--- Begin Raw records ---

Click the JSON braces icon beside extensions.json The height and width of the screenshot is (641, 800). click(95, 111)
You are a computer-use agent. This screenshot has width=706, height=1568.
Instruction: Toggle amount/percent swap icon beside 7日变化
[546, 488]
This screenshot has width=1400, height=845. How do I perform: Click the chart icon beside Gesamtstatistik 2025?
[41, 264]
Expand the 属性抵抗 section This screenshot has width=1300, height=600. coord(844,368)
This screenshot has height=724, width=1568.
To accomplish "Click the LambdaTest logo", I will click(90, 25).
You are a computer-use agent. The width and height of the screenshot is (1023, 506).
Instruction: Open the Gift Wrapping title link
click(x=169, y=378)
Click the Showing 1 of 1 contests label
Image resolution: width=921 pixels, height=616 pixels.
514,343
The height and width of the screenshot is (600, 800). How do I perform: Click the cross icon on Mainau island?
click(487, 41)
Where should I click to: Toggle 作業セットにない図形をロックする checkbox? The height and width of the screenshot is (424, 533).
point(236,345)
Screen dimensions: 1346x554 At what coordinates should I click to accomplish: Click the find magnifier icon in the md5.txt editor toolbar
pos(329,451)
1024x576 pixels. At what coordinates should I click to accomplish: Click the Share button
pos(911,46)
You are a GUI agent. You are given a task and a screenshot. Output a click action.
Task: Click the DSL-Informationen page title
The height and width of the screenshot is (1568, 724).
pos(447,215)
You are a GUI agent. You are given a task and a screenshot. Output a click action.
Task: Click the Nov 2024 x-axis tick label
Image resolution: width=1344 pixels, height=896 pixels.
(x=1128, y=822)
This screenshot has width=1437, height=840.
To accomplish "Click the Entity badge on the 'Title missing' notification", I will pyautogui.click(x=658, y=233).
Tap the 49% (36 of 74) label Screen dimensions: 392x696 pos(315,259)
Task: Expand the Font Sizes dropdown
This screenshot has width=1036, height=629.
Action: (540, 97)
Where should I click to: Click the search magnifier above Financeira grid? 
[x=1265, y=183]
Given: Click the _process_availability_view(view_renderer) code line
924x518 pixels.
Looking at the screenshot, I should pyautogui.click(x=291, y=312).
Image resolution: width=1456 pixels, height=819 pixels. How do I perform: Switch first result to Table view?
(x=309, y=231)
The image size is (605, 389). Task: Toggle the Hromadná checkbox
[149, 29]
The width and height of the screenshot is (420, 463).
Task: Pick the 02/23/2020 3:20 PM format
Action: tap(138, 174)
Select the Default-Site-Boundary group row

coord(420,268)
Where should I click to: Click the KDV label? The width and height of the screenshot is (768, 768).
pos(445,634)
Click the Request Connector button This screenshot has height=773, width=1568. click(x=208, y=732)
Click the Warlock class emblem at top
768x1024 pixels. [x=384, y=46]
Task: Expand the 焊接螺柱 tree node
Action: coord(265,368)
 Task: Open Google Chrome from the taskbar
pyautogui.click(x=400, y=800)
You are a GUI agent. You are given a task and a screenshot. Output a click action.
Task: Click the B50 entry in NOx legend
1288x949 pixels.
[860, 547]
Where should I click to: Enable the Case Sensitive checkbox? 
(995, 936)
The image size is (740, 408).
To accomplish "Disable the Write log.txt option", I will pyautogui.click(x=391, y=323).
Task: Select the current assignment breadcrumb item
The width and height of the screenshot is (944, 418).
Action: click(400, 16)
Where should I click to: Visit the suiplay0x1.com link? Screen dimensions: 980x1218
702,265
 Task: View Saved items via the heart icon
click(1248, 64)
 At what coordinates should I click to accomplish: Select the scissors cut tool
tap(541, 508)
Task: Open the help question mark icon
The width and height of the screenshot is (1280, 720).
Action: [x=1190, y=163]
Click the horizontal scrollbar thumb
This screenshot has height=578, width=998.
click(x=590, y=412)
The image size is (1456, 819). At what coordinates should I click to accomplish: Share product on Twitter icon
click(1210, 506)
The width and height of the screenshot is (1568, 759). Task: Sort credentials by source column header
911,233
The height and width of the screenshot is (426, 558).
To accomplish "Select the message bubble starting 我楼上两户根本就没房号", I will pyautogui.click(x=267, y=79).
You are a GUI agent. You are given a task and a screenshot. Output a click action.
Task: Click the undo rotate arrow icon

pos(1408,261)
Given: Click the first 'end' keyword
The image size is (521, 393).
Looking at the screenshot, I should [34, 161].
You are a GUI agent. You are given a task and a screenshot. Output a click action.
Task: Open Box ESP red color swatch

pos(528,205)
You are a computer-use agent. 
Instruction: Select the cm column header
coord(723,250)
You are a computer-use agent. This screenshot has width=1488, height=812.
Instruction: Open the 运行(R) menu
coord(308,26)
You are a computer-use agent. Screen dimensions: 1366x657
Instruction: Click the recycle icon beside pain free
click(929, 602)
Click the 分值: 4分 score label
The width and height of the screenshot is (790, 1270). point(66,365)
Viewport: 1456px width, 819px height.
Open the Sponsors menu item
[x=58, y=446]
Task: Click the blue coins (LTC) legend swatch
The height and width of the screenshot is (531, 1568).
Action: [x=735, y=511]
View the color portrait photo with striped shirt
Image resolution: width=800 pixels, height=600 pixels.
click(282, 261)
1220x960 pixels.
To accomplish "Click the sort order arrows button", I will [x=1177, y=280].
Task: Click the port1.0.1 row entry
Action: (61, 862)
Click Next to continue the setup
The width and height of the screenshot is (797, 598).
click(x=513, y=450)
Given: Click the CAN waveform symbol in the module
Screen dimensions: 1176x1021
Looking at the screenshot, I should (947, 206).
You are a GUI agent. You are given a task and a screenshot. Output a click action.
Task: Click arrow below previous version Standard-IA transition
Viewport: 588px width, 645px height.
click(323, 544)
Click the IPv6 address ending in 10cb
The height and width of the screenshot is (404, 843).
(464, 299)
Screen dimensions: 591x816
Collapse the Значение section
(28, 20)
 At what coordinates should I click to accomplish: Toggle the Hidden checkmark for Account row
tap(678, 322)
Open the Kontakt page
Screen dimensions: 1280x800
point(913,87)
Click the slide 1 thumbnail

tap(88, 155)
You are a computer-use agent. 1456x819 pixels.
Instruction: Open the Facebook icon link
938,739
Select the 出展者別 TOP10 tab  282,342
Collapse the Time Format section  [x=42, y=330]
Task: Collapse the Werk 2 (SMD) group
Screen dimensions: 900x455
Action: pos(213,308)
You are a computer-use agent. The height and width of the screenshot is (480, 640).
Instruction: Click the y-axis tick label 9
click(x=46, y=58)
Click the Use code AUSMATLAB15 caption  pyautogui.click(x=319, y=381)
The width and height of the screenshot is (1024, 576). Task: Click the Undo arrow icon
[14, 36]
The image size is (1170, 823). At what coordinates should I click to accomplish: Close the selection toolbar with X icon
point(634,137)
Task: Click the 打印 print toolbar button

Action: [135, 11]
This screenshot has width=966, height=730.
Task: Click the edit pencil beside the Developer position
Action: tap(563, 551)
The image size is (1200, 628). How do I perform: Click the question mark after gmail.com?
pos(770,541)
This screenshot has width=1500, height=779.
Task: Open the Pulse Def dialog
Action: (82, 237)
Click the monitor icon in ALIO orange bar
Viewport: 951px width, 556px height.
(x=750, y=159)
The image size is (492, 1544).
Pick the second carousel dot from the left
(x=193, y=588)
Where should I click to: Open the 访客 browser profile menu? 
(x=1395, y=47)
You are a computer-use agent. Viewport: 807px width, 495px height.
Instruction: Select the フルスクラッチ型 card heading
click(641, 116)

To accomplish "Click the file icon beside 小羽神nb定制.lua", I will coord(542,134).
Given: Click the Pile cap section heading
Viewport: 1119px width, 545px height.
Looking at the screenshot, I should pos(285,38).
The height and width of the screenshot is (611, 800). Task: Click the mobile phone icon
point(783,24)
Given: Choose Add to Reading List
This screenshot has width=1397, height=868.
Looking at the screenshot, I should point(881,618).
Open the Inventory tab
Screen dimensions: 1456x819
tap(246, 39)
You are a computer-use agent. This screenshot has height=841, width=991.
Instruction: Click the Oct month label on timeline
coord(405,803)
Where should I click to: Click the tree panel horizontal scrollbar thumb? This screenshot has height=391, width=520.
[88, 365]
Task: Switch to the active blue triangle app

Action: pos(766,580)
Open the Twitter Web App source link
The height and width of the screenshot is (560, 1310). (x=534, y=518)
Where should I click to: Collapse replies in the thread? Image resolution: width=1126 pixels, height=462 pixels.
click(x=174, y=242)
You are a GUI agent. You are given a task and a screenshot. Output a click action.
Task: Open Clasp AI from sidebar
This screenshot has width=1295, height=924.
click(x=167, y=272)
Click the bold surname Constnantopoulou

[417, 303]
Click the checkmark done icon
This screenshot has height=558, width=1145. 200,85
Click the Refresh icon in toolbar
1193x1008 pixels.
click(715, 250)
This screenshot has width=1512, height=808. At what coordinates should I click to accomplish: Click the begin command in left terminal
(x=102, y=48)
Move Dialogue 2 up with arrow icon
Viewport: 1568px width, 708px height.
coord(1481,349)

--- End Raw records ---

▶ Short exercise: Format the items as a JSON list of strings, one string per line and blank lines omitted, starting with the first line and going on through the line that contains "Expand the 属性抵抗".

▶ Task output:
[
  "Click the JSON braces icon beside extensions.json The height and width of the screenshot is (641, 800). click(95, 111)",
  "You are a computer-use agent. This screenshot has width=706, height=1568.",
  "Instruction: Toggle amount/percent swap icon beside 7日变化",
  "[546, 488]",
  "This screenshot has width=1400, height=845. How do I perform: Click the chart icon beside Gesamtstatistik 2025?",
  "[41, 264]",
  "Expand the 属性抵抗 section This screenshot has width=1300, height=600. coord(844,368)"
]